Colorado looked at the evidence and did what public health is supposed to do. It intervened.
On March 31, 2026, the Supreme Court struck down that intervention 8-1 in the Chiles v. Salazar case, ruling that conversion therapy is protected speech.
This decision should alarm anyone who believes that science has a role in protecting human lives. The court did not dispute evidence. It did not produce contradicting research or question the methodology of the studies Colorado relied on. Instead, it decided that the ideological underpinnings of conversion therapy deserve more constitutional protection than the children being harmed by it. In doing so, it severed the fundamental link between what science tells us is dangerous and what the law is willing to prohibit.

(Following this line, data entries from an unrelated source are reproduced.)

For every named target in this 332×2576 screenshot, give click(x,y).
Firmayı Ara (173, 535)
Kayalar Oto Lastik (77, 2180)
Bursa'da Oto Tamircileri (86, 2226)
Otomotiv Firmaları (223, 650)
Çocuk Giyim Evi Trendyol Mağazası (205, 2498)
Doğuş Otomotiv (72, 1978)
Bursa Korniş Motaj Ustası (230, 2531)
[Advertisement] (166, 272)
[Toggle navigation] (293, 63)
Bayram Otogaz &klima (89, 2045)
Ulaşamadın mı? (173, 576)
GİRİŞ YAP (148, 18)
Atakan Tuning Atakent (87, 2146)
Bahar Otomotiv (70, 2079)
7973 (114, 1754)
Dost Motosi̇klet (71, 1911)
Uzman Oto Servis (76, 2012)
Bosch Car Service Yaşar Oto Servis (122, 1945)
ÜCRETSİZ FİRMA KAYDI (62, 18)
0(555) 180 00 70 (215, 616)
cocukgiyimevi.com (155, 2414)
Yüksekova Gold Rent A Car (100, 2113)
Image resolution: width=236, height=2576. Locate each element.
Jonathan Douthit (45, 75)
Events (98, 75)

That severance has consequences far beyond Colorado, as Supreme Court Justice Ketanji Brown Jackson noted in her dissent. More than 20 states and Washington, D.C. have enacted conversion therapy bans. The court majority’s reasoning – that regulating talk-based practices constitutes censorship – hands challengers a blueprint. The scientific consensus that built those protections did not change on March 31, but its power to hold them in place did.
For LGBTQ+ public health researchers like us, this ruling is a reckoning. And a personal one. Both of us came to public health because it offered a way to ask questions that matter: How can we help people live safe, healthy, and happy lives?

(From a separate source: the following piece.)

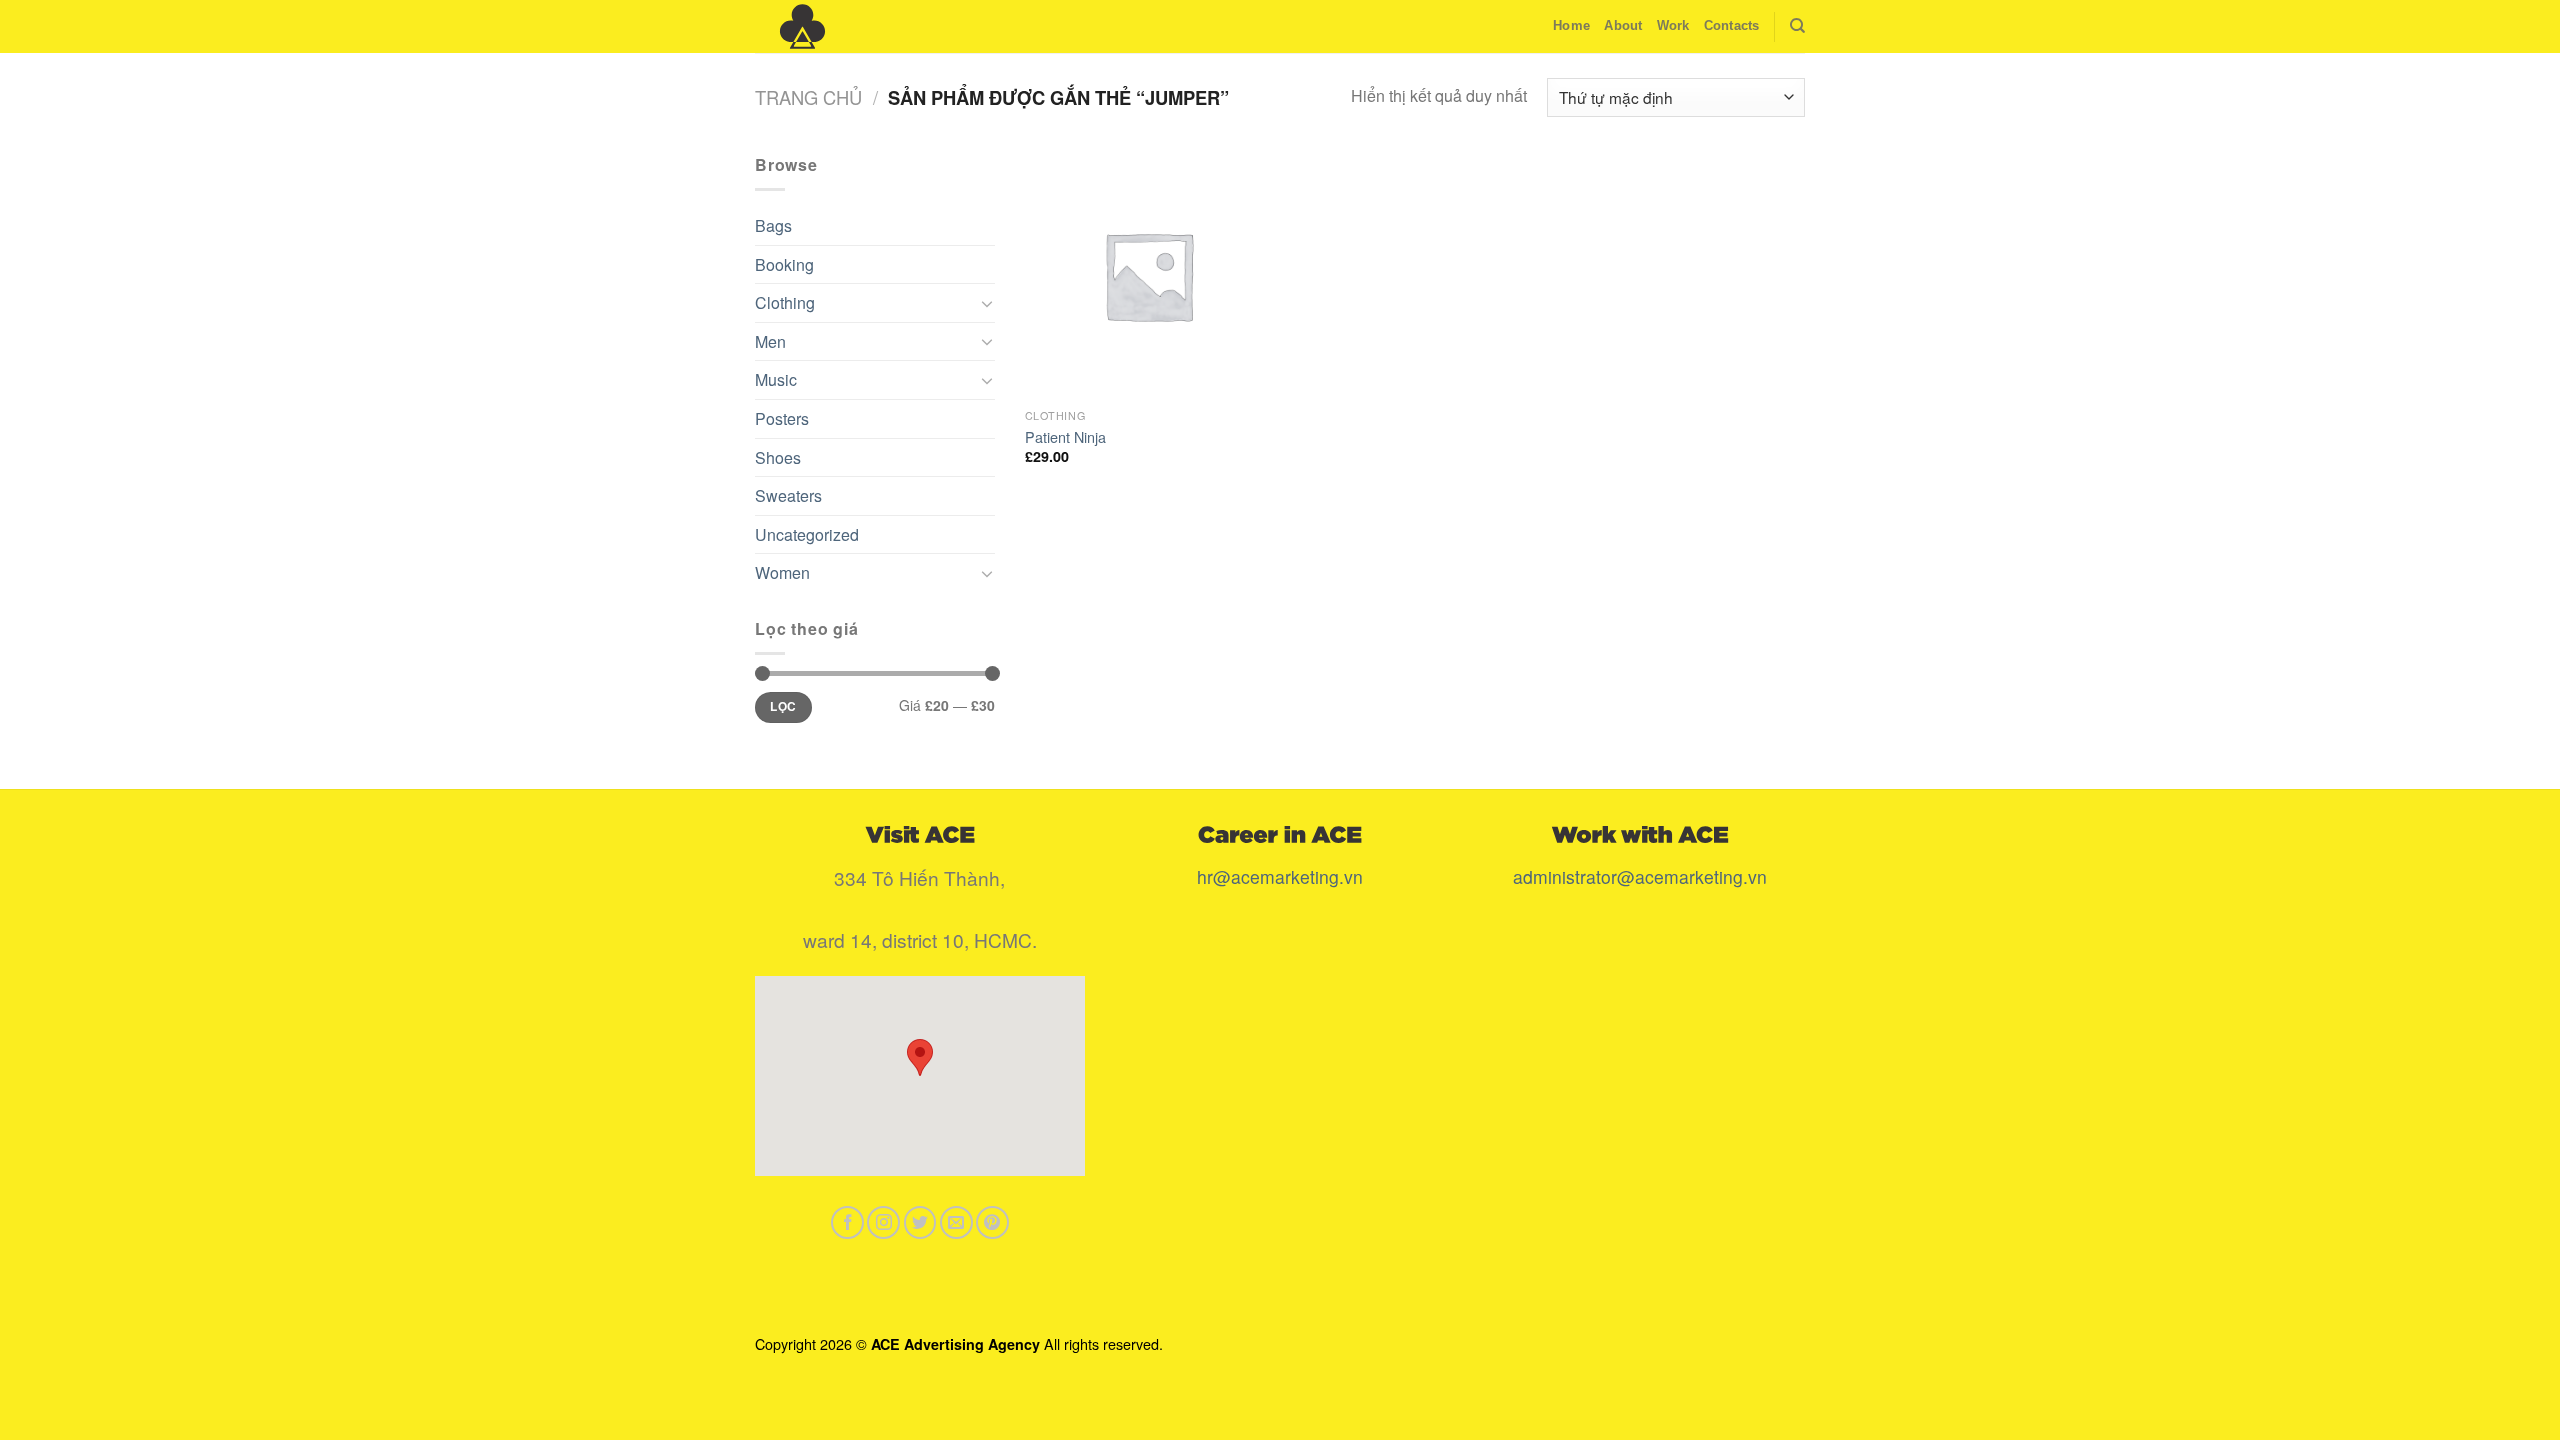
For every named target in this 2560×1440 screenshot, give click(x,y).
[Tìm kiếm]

As a Ph.D. student and an assistant professor focused on LGBTQ+ health, we have been energized by the possibility that rigorous research could inform policies that protect LGBTQ+ people. The Chiles v. Salazar ruling forces us to recognize something uncomfortable: the possibility of research driving policy is real, but it is not automatic. Evidence reaches policy only when researchers advocate to put it there. As it turns out, scientific evidence itself is not enough.
This means the work of LGBTQ+ health researchers cannot stop at the journal article. It has to extend into the spaces where policy is actually made and public opinion is actually influenced. Researchers must work alongside educators, communicators, and community organizers to make evidence impossible to ignore or misrepresent.
As Sylvia Rivera observed in 1971, “our family and friends have also condemned us because of their lack of true knowledge.” More than 50 years later, misinformation about conversion therapy, gender-affirming care, and LGBTQ+ health still fills the gap that researchers leave when they stay silent.
We also want to say this directly to LGBTQ+ young people: Science has not abandoned you. The evidence of your worth, your health, and your right to be protected is overwhelming and it is not going anywhere. The researchers, clinicians, and advocates who built that evidence are still here and still working to ensure it translates into the protection you deserve.
The Chiles v. Salazar ruling is a serious setback. But it is not the end of the argument.
Science has shown us how conversion therapy causes harm. It has shown us clearly, repeatedly, and with the backing of every credible medical institution in the country. The Supreme Court chose to look away. The only response to that is to make looking away harder. To build a public, cross-sector, science-informed movement that refuses to let evidence be sidelined when lives are on the line.
The evidence is on our side. Now, we have to make sure it counts.
Vincenzo Malo is a Health Services Ph.D. student at the University of Washington’s School of Public Health who studies affirming health systems. Dr. Harry Barbee is an assistant professor in the Johns Hopkins Bloomberg School of Public Health whose research focuses on LGBTQ+ health, aging, and public policy.